Os dados constam do mais recente relatório sobre a situação humanitária em Moçambique, divulgado pelo Gabinete das Nações Unidas para a Coordenação de Assuntos Humanitários (OCHA).
Segundo o documento, entre Janeiro e Agosto deste ano, pelo menos 29.564 pessoas foram obrigadas a abandonar as suas zonas de origem devido à violência armada.
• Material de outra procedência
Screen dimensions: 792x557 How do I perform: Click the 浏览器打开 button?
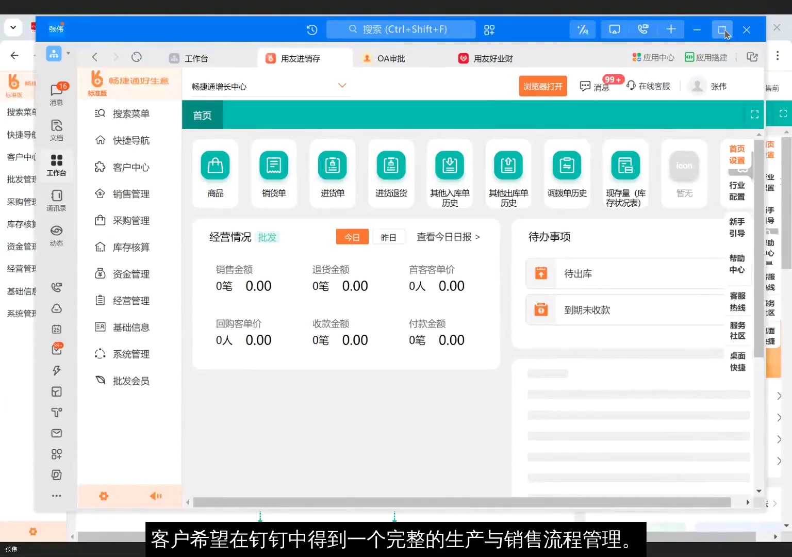(x=542, y=86)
Mulheres e crianças representam cerca de 79% das pessoas deslocadas neste período.
O OCHA alerta que o conflito continua a afectar as comunidades do norte do país, numa altura em que a população enfrenta também os impactos de fenómenos climáticos extremos e o risco de uma nova seca associada ao fenómeno El Niño.
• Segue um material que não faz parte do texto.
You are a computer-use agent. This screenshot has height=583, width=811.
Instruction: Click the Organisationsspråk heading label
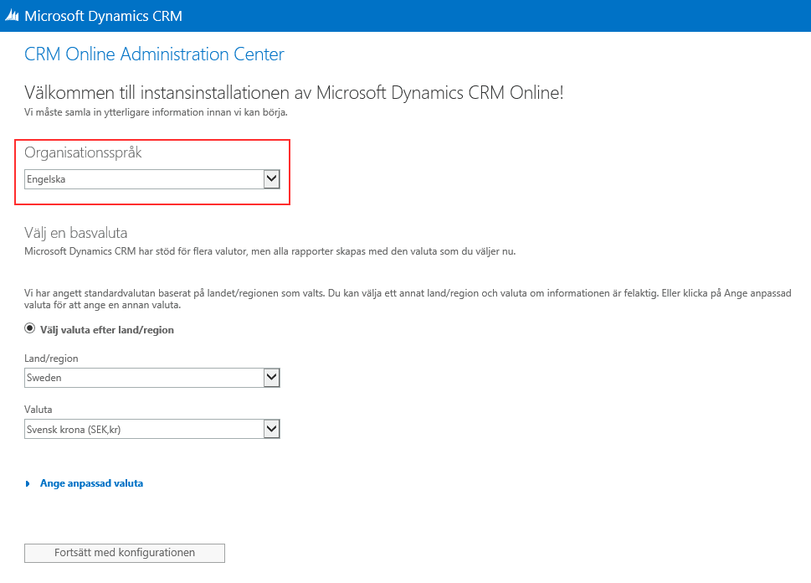83,152
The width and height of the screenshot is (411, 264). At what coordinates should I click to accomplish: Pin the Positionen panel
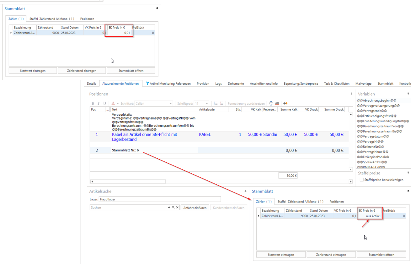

Os dados das Nações Unidas indicam ainda que os incidentes relacionados com o conflito em Cabo Delgado cresceram 10% nos primeiros seis meses de 2026, face ao período homólogo de 2025. Os civis estiveram entre os principais alvos, representando cerca de 70% dos incidentes registados, que incluem assassinatos, raptos, saques e destruição de habitações.
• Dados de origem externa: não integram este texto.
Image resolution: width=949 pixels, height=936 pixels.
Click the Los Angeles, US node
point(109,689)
A insegurança terá também alastrado a zonas anteriormente menos afectadas, com actividades de grupos armados registadas nos distritos de Balama, Namuno e Montepuez.
Cabo Delgado enfrenta uma insurgência armada desde Outubro de 2017. O conflito, numa província rica em gás natural, já provocou mais de 6.600 mortos e obrigou cerca de 1,2 milhão de pessoas a abandonar as suas zonas de origem.
Actualmente, Moçambique contabiliza cerca de 662 mil deslocados internos, segundo a mais recente avaliação da Organização Internacional para as Migrações (OIM), citada pelo OCHA.
Crise humanitária agrava-se com riscos climáticos
Para além da violência, as Nações Unidas alertam para o agravamento dos riscos associados às alterações climáticas. O Governo moçambicano activou planos de acção antecipada em 28 distritos, perante previsões de seca em algumas zonas do centro e sul e de inundações localizadas no norte, relacionadas com o fenómeno El Niño.
O OCHA considera que a possibilidade de novos fenómenos extremos, numa altura em que várias comunidades ainda enfrentam crises prolongadas, está a aumentar a pressão sobre os seus mecanismos de sobrevivência.
A deslocação forçada provocada pelo conflito e pelos fenómenos climáticos está igualmente a intensificar a disputa por recursos como terra, água, meios de subsistência e assistência humanitária, aumentando o risco de tensões entre as populações deslocadas e as comunidades que as acolhem.
Plano humanitário continua subfinanciado
No que diz respeito ao financiamento, o Plano de Necessidades e Resposta Humanitária de 2026 recebeu, até Agosto, cerca de 227 milhões de dólares, equivalentes a aproximadamente 210 milhões de euros.
O montante corresponde a apenas 42,6% dos 534 milhões de dólares necessários para responder às consequências da violência armada e das cheias no país.
O OCHA considera que o apoio dos doadores continua fundamental para garantir a assistência às populações afectadas, reforçar a preparação para a próxima época chuvosa e responder ao agravamento e à evolução das necessidades humanitárias em Moçambique.